I have the privilege of spending this week among 1000 young Colombian coffee growers in San Geronimo, Antioquia, as they participate in a camp dedicated to stepping up their coffee game.
The week of workshops is a prime example of how education and agriculture can be mutually supportive, with participants scheduled to attend sessions about applying agronomic theory to the practice of growing (biology), sensory theory to the practice to roasting and preparing coffee (chemistry), financial theory to the process of running a small business (math), and sharing ways to use technology for streamlined communication (reading and writing).
The workshop is put on by the Antioquia La Más Educada initiative, a labor of love for Antioquia’s Governor Sergio Fajardo. During his presentation and my subsequent interview with him at SCAA in Seattle in April, Mr. Fajardo explained the following:
“Around fifteen years ago, people in Medellín got together. We were tired of what we saw in the political world; we were tired of saying, “these things should be done.” We got together in Medellín and said, “we are going to organize a political, civic independent movement in order to get into power, and we are going to make education the engine of the social transformation.” We were I think 50 people, but we made that decision.

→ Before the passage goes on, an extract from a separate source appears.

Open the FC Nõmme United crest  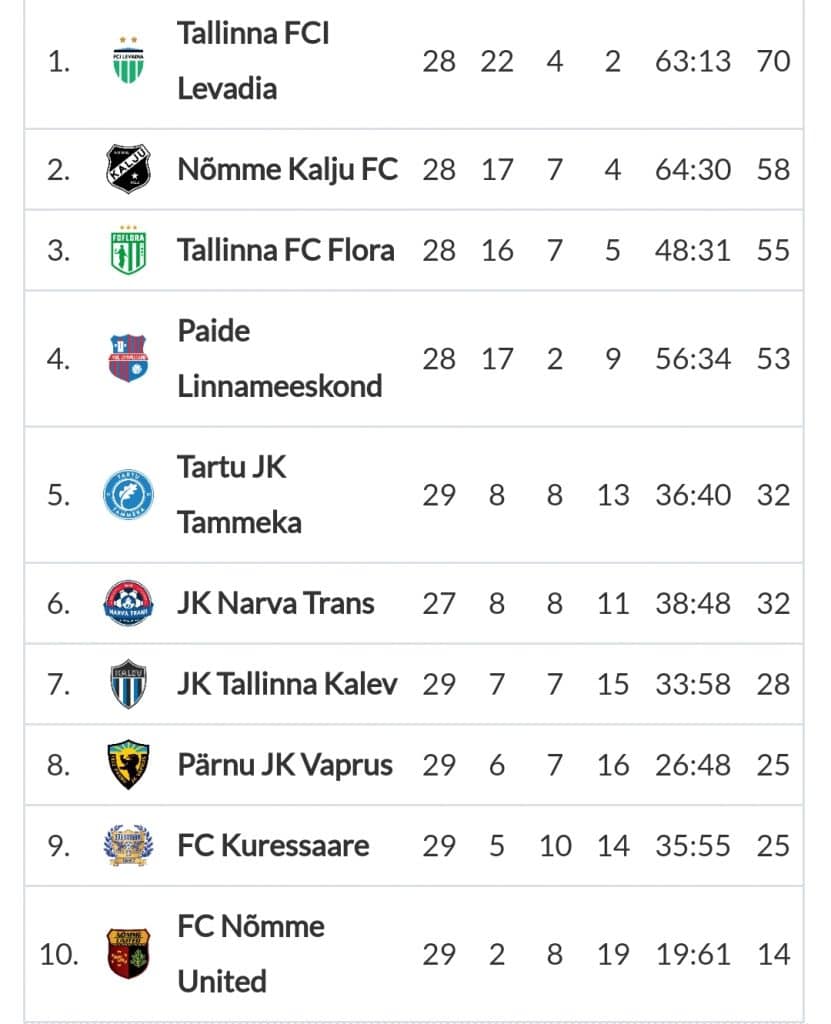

And we got into politics. We knew that politicians are the people that make the most important decisions in our society, regardless of whether we like them or not. So we decided to get into politics. And we got into politics around a basic set of principles that we shared in order to work on the social problems. The three problems are inequality; we live in a very unequal society, and inequality is associated with injustice. Inequality is maybe set to disappear in America these days, but we have lived with inequality in Latin America for centuries. And we don’t accept inequality as a part of our lives. We want to challenge inequality and to build equality.
Secondly, we live in a place where we have seen the river of violence. I don’t have to explain this. And, associated with all these factors, there is the cultural reality. Three problems that we face, and we work on the solution of those three problems. And that’s what we have been doing. The general formula has been that we are going to use education as a study of what we see abroad—21st century schools, which means education, schools, technology, innovation, apprenticeship, and culture. All those activities where we human beings develop our capabilities, beginning with dignity.
Betting on the dignity of the human spirit, and, the capabilities we have as human beings, we want to develop these as a society. That’s what we have been doing since fifteen years ago. They laughed at us, they said that we were crazy, that it was impossible to defeat these huge, powerful electoral machineries, but we did it.
With education, we are going to bring out the best in people. And this requires teachers. To cause damage is very easy; bringing out the best of every individual, that’s a process that requires a teacher.
Because everyone can learn—everyone. I am convinced that every person can learn; the problem is that whomever’s teaching has to understand the nature of that person. And that person, when he or she feels recognized—that’s called dignity—when people feel that, they’ll look to find more. Because people are capable; and if you create paths for, if you give people the chance, they respond.
That’s the key, for me, to transformation. And to politics. Politics, for me, is precisely this practice.
Think of three trees: the tree of inequality, the tree of violence, the tree of illegality. We have to pull them out. That’s what we would like to do. Now, if you look at those three trees, they look separate. The look like three independent trees. But if you look closely, if you look downward, the roots are tangled, and from the bottom you cannot distinguish them. The roots are so entangled that you end up having one single root, and after all they are just one single tree.
So if we want to uproot those three trees, then we have to do it simultaneously, not just work on inequality, illegality, or violence; you have to pull simultaneously in order to take them out.”